_TASK REQUIREMENTS:_
What follows is a set of entries; retype all of them exactly.

_EXCERPTED RECORDS:_
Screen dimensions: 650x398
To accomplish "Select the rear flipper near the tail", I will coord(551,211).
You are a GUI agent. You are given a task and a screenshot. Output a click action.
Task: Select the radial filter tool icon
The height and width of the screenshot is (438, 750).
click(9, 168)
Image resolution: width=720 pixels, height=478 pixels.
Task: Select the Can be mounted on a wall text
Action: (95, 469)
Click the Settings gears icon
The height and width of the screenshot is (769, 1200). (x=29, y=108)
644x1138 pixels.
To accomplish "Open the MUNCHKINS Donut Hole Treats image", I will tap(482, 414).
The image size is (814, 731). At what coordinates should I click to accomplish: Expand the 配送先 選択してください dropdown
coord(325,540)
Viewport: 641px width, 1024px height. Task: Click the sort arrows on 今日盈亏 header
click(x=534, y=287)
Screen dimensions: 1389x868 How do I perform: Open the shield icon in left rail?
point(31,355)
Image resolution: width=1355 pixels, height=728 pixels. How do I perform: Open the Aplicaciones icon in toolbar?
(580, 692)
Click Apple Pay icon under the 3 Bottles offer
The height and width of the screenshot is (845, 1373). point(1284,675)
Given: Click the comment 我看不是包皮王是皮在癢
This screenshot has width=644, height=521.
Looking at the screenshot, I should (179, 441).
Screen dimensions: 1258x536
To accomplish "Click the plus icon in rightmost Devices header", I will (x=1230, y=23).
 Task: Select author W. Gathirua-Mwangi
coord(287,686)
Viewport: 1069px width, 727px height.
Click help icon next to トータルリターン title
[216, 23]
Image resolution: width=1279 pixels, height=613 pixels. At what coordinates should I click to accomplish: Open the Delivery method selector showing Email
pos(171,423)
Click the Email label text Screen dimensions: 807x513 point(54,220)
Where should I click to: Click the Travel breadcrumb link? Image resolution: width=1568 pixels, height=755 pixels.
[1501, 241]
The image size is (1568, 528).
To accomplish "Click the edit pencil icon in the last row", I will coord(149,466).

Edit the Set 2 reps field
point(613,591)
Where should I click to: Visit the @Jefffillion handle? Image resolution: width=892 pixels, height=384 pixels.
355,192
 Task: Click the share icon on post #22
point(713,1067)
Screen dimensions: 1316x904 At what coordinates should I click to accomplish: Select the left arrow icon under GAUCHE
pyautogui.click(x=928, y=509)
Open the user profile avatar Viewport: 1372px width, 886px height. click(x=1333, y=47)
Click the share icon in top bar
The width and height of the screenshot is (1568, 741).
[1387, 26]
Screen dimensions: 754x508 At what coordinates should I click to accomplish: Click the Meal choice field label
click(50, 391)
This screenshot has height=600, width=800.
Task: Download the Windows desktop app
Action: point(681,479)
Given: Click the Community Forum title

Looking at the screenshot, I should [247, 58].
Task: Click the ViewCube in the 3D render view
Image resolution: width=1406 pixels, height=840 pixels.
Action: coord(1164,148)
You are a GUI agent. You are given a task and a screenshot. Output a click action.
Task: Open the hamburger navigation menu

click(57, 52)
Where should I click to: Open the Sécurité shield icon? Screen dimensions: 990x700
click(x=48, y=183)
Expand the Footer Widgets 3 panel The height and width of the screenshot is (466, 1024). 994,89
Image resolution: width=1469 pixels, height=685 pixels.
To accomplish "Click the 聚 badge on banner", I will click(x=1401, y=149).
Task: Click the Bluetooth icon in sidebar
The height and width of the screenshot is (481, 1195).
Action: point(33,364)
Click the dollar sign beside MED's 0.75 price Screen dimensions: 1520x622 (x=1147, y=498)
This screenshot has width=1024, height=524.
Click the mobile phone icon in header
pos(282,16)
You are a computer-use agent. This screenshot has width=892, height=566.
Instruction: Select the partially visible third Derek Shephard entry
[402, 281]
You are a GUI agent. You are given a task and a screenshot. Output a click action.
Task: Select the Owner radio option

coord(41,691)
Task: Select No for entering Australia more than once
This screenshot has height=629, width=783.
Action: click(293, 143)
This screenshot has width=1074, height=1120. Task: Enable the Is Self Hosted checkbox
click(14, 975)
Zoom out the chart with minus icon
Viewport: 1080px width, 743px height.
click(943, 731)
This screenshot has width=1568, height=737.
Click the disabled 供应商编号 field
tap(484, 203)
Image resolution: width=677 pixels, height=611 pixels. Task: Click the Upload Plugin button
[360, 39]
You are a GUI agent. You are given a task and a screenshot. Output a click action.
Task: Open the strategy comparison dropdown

_RESPONSE FOR THIS EXERCISE:_
Screen dimensions: 650x398
To accomplish "Select the rear flipper near the tail", I will coord(551,211).
You are a GUI agent. You are given a task and a screenshot. Output a click action.
Task: Select the radial filter tool icon
The height and width of the screenshot is (438, 750).
click(9, 168)
Image resolution: width=720 pixels, height=478 pixels.
Task: Select the Can be mounted on a wall text
Action: (95, 469)
Click the Settings gears icon
The height and width of the screenshot is (769, 1200). (x=29, y=108)
644x1138 pixels.
To accomplish "Open the MUNCHKINS Donut Hole Treats image", I will tap(482, 414).
The image size is (814, 731). At what coordinates should I click to accomplish: Expand the 配送先 選択してください dropdown
coord(325,540)
Viewport: 641px width, 1024px height. Task: Click the sort arrows on 今日盈亏 header
click(x=534, y=287)
Screen dimensions: 1389x868 How do I perform: Open the shield icon in left rail?
point(31,355)
Image resolution: width=1355 pixels, height=728 pixels. How do I perform: Open the Aplicaciones icon in toolbar?
(580, 692)
Click Apple Pay icon under the 3 Bottles offer
The height and width of the screenshot is (845, 1373). point(1284,675)
Given: Click the comment 我看不是包皮王是皮在癢
This screenshot has width=644, height=521.
Looking at the screenshot, I should (179, 441).
Screen dimensions: 1258x536
To accomplish "Click the plus icon in rightmost Devices header", I will (x=1230, y=23).
 Task: Select author W. Gathirua-Mwangi
coord(287,686)
Viewport: 1069px width, 727px height.
Click help icon next to トータルリターン title
[216, 23]
Image resolution: width=1279 pixels, height=613 pixels. At what coordinates should I click to accomplish: Open the Delivery method selector showing Email
pos(171,423)
Click the Email label text Screen dimensions: 807x513 point(54,220)
Where should I click to: Click the Travel breadcrumb link? Image resolution: width=1568 pixels, height=755 pixels.
[1501, 241]
The image size is (1568, 528).
To accomplish "Click the edit pencil icon in the last row", I will coord(149,466).

Edit the Set 2 reps field
point(613,591)
Where should I click to: Visit the @Jefffillion handle? Image resolution: width=892 pixels, height=384 pixels.
355,192
 Task: Click the share icon on post #22
point(713,1067)
Screen dimensions: 1316x904 At what coordinates should I click to accomplish: Select the left arrow icon under GAUCHE
pyautogui.click(x=928, y=509)
Open the user profile avatar Viewport: 1372px width, 886px height. click(x=1333, y=47)
Click the share icon in top bar
The width and height of the screenshot is (1568, 741).
[1387, 26]
Screen dimensions: 754x508 At what coordinates should I click to accomplish: Click the Meal choice field label
click(50, 391)
This screenshot has height=600, width=800.
Task: Download the Windows desktop app
Action: point(681,479)
Given: Click the Community Forum title

Looking at the screenshot, I should [247, 58].
Task: Click the ViewCube in the 3D render view
Image resolution: width=1406 pixels, height=840 pixels.
Action: coord(1164,148)
You are a GUI agent. You are given a task and a screenshot. Output a click action.
Task: Open the hamburger navigation menu

click(57, 52)
Where should I click to: Open the Sécurité shield icon? Screen dimensions: 990x700
click(x=48, y=183)
Expand the Footer Widgets 3 panel The height and width of the screenshot is (466, 1024). 994,89
Image resolution: width=1469 pixels, height=685 pixels.
To accomplish "Click the 聚 badge on banner", I will click(x=1401, y=149).
Task: Click the Bluetooth icon in sidebar
The height and width of the screenshot is (481, 1195).
Action: point(33,364)
Click the dollar sign beside MED's 0.75 price Screen dimensions: 1520x622 (x=1147, y=498)
This screenshot has width=1024, height=524.
Click the mobile phone icon in header
pos(282,16)
You are a computer-use agent. This screenshot has width=892, height=566.
Instruction: Select the partially visible third Derek Shephard entry
[402, 281]
You are a GUI agent. You are given a task and a screenshot. Output a click action.
Task: Select the Owner radio option

coord(41,691)
Task: Select No for entering Australia more than once
This screenshot has height=629, width=783.
Action: click(293, 143)
This screenshot has width=1074, height=1120. Task: Enable the Is Self Hosted checkbox
click(14, 975)
Zoom out the chart with minus icon
Viewport: 1080px width, 743px height.
click(943, 731)
This screenshot has width=1568, height=737.
Click the disabled 供应商编号 field
tap(484, 203)
Image resolution: width=677 pixels, height=611 pixels. Task: Click the Upload Plugin button
[360, 39]
You are a GUI agent. You are given a task and a screenshot. Output a click action.
Task: Open the strategy comparison dropdown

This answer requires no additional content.